Please swap "Justify" for "Center" in the entries between the lines holding "Where should I click to: Apply" and "Looking at the", inclusive, and return only those lines with nothing else changed.

## EXTRACTED ENTRIES
begin
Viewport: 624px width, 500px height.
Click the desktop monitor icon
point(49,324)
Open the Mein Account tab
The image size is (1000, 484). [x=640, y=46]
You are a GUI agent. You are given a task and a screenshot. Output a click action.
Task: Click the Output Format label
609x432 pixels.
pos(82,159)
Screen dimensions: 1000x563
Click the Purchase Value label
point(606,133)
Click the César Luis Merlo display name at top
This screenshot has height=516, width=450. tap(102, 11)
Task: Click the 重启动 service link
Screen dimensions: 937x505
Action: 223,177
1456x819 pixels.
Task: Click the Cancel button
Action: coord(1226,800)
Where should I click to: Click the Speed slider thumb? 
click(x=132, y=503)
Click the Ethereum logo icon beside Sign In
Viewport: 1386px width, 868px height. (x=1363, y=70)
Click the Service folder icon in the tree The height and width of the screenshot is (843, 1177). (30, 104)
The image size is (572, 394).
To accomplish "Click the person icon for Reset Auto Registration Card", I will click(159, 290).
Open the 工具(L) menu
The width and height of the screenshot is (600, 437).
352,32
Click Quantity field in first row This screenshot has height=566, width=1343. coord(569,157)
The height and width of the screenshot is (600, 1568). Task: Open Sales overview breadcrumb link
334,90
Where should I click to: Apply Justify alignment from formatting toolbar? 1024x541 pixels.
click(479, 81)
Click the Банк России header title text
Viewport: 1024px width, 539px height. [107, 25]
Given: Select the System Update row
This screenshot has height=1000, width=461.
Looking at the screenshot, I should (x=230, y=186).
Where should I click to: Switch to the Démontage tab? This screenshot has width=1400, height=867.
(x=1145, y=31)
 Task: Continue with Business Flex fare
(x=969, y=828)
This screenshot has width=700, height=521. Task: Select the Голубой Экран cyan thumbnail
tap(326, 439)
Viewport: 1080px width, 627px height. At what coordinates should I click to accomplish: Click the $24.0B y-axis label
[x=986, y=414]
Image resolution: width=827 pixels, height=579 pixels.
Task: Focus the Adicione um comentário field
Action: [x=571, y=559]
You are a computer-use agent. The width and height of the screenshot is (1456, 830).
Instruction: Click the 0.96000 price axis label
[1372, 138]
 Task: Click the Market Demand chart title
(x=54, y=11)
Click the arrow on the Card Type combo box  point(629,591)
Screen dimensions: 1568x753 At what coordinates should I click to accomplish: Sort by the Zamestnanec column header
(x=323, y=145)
end
## FULL OUTPUT
Where should I click to: Apply Center alignment from formatting toolbar? 1024x541 pixels.
click(479, 81)
Click the Банк России header title text
Viewport: 1024px width, 539px height. [107, 25]
Given: Select the System Update row
This screenshot has height=1000, width=461.
Looking at the screenshot, I should (x=230, y=186).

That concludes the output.